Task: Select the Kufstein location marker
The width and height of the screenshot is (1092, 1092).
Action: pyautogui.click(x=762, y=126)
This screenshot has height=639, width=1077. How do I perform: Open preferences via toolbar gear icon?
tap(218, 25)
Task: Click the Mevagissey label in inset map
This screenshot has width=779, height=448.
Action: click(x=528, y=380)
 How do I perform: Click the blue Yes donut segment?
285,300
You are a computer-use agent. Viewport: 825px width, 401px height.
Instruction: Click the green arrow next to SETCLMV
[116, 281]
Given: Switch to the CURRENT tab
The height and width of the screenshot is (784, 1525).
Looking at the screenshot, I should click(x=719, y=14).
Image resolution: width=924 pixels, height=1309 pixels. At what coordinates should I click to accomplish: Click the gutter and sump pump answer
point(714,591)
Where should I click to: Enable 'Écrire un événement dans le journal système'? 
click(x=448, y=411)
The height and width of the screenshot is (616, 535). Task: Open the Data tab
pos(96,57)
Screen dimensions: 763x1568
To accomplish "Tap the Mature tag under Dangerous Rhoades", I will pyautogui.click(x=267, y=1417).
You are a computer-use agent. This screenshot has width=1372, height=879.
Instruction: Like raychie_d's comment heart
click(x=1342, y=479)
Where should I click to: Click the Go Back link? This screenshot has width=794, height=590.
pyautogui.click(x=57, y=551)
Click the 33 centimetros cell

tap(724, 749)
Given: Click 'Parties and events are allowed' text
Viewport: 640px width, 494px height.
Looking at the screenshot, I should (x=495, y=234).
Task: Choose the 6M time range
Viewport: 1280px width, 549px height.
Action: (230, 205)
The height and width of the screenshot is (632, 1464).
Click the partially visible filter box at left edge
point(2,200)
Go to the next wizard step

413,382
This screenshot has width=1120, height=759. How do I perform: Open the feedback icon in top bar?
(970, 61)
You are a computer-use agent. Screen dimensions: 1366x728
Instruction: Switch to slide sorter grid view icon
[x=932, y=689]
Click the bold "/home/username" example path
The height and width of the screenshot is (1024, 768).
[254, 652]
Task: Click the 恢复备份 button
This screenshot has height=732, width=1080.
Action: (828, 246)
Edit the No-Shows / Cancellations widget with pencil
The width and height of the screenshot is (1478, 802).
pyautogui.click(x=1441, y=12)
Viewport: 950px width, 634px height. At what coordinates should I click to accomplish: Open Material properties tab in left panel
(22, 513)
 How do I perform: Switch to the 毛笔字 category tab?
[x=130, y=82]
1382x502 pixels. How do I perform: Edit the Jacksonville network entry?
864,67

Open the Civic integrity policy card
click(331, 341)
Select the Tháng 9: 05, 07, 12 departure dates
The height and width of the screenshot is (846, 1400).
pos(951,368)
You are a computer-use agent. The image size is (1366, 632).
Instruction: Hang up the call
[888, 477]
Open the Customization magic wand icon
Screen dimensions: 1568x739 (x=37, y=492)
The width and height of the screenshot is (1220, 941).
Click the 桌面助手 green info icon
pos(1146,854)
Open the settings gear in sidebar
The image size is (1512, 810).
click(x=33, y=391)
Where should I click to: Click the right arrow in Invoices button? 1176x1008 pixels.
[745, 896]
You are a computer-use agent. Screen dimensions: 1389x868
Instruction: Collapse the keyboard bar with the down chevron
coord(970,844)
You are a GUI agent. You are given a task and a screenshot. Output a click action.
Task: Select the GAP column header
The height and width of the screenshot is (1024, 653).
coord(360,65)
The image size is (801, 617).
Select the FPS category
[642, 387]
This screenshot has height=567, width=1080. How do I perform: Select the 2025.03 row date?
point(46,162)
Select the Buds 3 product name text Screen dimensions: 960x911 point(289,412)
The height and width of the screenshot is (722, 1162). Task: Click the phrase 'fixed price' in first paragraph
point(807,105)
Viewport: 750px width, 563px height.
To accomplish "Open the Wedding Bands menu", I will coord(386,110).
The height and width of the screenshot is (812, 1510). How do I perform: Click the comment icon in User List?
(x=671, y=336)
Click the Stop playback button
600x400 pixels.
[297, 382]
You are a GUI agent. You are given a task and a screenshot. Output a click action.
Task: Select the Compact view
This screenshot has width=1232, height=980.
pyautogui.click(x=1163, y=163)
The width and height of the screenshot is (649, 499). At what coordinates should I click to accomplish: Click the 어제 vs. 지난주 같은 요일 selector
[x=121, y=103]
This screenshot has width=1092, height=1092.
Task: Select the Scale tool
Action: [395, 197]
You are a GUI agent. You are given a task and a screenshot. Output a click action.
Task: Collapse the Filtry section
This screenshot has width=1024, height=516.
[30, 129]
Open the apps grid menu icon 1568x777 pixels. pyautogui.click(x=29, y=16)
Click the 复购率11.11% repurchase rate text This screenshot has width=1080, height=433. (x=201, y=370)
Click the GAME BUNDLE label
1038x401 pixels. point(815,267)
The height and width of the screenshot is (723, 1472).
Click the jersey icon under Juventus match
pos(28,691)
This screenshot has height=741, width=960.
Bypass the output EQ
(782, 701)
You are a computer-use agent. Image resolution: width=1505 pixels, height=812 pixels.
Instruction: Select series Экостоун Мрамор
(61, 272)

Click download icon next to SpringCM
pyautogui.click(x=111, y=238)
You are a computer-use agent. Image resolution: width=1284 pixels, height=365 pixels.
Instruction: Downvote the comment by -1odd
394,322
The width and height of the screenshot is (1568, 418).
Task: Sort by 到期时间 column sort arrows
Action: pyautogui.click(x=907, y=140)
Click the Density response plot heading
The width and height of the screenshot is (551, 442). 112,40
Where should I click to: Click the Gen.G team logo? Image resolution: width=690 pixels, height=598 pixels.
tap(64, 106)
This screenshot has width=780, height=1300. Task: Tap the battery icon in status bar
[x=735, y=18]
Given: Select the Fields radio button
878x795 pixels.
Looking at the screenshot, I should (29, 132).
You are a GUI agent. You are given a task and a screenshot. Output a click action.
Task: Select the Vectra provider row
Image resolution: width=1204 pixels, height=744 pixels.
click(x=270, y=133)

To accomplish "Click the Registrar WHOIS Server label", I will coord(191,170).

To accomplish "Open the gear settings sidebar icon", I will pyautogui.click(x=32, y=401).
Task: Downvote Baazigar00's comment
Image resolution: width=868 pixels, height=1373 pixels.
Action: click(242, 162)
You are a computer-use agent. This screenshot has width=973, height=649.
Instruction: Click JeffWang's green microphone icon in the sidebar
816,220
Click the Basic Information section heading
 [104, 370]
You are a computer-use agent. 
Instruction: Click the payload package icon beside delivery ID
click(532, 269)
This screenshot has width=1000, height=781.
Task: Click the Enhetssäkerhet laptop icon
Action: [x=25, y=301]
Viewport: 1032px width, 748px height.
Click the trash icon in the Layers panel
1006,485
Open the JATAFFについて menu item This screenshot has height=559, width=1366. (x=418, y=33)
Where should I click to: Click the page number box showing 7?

▶ _WHAT YOU NEED TO DO_
Each record should be given again exactly as it reads.

▶ _RESULT FOR THIS TASK_
Task: Select the Kufstein location marker
The width and height of the screenshot is (1092, 1092).
Action: pyautogui.click(x=762, y=126)
This screenshot has height=639, width=1077. How do I perform: Open preferences via toolbar gear icon?
tap(218, 25)
Task: Click the Mevagissey label in inset map
This screenshot has width=779, height=448.
Action: click(x=528, y=380)
 How do I perform: Click the blue Yes donut segment?
285,300
You are a computer-use agent. Viewport: 825px width, 401px height.
Instruction: Click the green arrow next to SETCLMV
[116, 281]
Given: Switch to the CURRENT tab
The height and width of the screenshot is (784, 1525).
Looking at the screenshot, I should click(x=719, y=14).
Image resolution: width=924 pixels, height=1309 pixels. At what coordinates should I click to accomplish: Click the gutter and sump pump answer
point(714,591)
Where should I click to: Enable 'Écrire un événement dans le journal système'? 
click(x=448, y=411)
The height and width of the screenshot is (616, 535). Task: Open the Data tab
pos(96,57)
Screen dimensions: 763x1568
To accomplish "Tap the Mature tag under Dangerous Rhoades", I will pyautogui.click(x=267, y=1417).
You are a computer-use agent. This screenshot has width=1372, height=879.
Instruction: Like raychie_d's comment heart
click(x=1342, y=479)
Where should I click to: Click the Go Back link? This screenshot has width=794, height=590.
pyautogui.click(x=57, y=551)
Click the 33 centimetros cell

tap(724, 749)
Given: Click 'Parties and events are allowed' text
Viewport: 640px width, 494px height.
Looking at the screenshot, I should (x=495, y=234).
Task: Choose the 6M time range
Viewport: 1280px width, 549px height.
Action: (230, 205)
The height and width of the screenshot is (632, 1464).
Click the partially visible filter box at left edge
point(2,200)
Go to the next wizard step

413,382
This screenshot has width=1120, height=759. How do I perform: Open the feedback icon in top bar?
(970, 61)
You are a computer-use agent. Screen dimensions: 1366x728
Instruction: Switch to slide sorter grid view icon
[x=932, y=689]
Click the bold "/home/username" example path
The height and width of the screenshot is (1024, 768).
[254, 652]
Task: Click the 恢复备份 button
This screenshot has height=732, width=1080.
Action: (828, 246)
Edit the No-Shows / Cancellations widget with pencil
The width and height of the screenshot is (1478, 802).
pyautogui.click(x=1441, y=12)
Viewport: 950px width, 634px height. At what coordinates should I click to accomplish: Open Material properties tab in left panel
(22, 513)
 How do I perform: Switch to the 毛笔字 category tab?
[x=130, y=82]
1382x502 pixels. How do I perform: Edit the Jacksonville network entry?
864,67

Open the Civic integrity policy card
click(331, 341)
Select the Tháng 9: 05, 07, 12 departure dates
The height and width of the screenshot is (846, 1400).
pos(951,368)
You are a computer-use agent. The image size is (1366, 632).
Instruction: Hang up the call
[888, 477]
Open the Customization magic wand icon
Screen dimensions: 1568x739 (x=37, y=492)
The width and height of the screenshot is (1220, 941).
Click the 桌面助手 green info icon
pos(1146,854)
Open the settings gear in sidebar
The image size is (1512, 810).
click(x=33, y=391)
Where should I click to: Click the right arrow in Invoices button? 1176x1008 pixels.
[745, 896]
You are a computer-use agent. Screen dimensions: 1389x868
Instruction: Collapse the keyboard bar with the down chevron
coord(970,844)
You are a GUI agent. You are given a task and a screenshot. Output a click action.
Task: Select the GAP column header
The height and width of the screenshot is (1024, 653).
coord(360,65)
The image size is (801, 617).
Select the FPS category
[642, 387]
This screenshot has height=567, width=1080. How do I perform: Select the 2025.03 row date?
point(46,162)
Select the Buds 3 product name text Screen dimensions: 960x911 point(289,412)
The height and width of the screenshot is (722, 1162). Task: Click the phrase 'fixed price' in first paragraph
point(807,105)
Viewport: 750px width, 563px height.
To accomplish "Open the Wedding Bands menu", I will coord(386,110).
The height and width of the screenshot is (812, 1510). How do I perform: Click the comment icon in User List?
(x=671, y=336)
Click the Stop playback button
600x400 pixels.
[297, 382]
You are a GUI agent. You are given a task and a screenshot. Output a click action.
Task: Select the Compact view
This screenshot has width=1232, height=980.
pyautogui.click(x=1163, y=163)
The width and height of the screenshot is (649, 499). At what coordinates should I click to accomplish: Click the 어제 vs. 지난주 같은 요일 selector
[x=121, y=103]
This screenshot has width=1092, height=1092.
Task: Select the Scale tool
Action: [395, 197]
You are a GUI agent. You are given a task and a screenshot. Output a click action.
Task: Collapse the Filtry section
This screenshot has width=1024, height=516.
[30, 129]
Open the apps grid menu icon 1568x777 pixels. pyautogui.click(x=29, y=16)
Click the 复购率11.11% repurchase rate text This screenshot has width=1080, height=433. (x=201, y=370)
Click the GAME BUNDLE label
1038x401 pixels. point(815,267)
The height and width of the screenshot is (723, 1472).
Click the jersey icon under Juventus match
pos(28,691)
This screenshot has height=741, width=960.
Bypass the output EQ
(782, 701)
You are a computer-use agent. Image resolution: width=1505 pixels, height=812 pixels.
Instruction: Select series Экостоун Мрамор
(61, 272)

Click download icon next to SpringCM
pyautogui.click(x=111, y=238)
You are a computer-use agent. Image resolution: width=1284 pixels, height=365 pixels.
Instruction: Downvote the comment by -1odd
394,322
The width and height of the screenshot is (1568, 418).
Task: Sort by 到期时间 column sort arrows
Action: pyautogui.click(x=907, y=140)
Click the Density response plot heading
The width and height of the screenshot is (551, 442). 112,40
Where should I click to: Click the Gen.G team logo? Image resolution: width=690 pixels, height=598 pixels.
tap(64, 106)
This screenshot has width=780, height=1300. Task: Tap the battery icon in status bar
[x=735, y=18]
Given: Select the Fields radio button
878x795 pixels.
Looking at the screenshot, I should (29, 132).
You are a GUI agent. You are given a task and a screenshot. Output a click action.
Task: Select the Vectra provider row
Image resolution: width=1204 pixels, height=744 pixels.
click(x=270, y=133)

To accomplish "Click the Registrar WHOIS Server label", I will coord(191,170).

To accomplish "Open the gear settings sidebar icon", I will pyautogui.click(x=32, y=401).
Task: Downvote Baazigar00's comment
Image resolution: width=868 pixels, height=1373 pixels.
Action: click(242, 162)
You are a computer-use agent. This screenshot has width=973, height=649.
Instruction: Click JeffWang's green microphone icon in the sidebar
816,220
Click the Basic Information section heading
 [104, 370]
You are a computer-use agent. 
Instruction: Click the payload package icon beside delivery ID
click(532, 269)
This screenshot has width=1000, height=781.
Task: Click the Enhetssäkerhet laptop icon
Action: [x=25, y=301]
Viewport: 1032px width, 748px height.
Click the trash icon in the Layers panel
1006,485
Open the JATAFFについて menu item This screenshot has height=559, width=1366. (x=418, y=33)
Where should I click to: Click the page number box showing 7?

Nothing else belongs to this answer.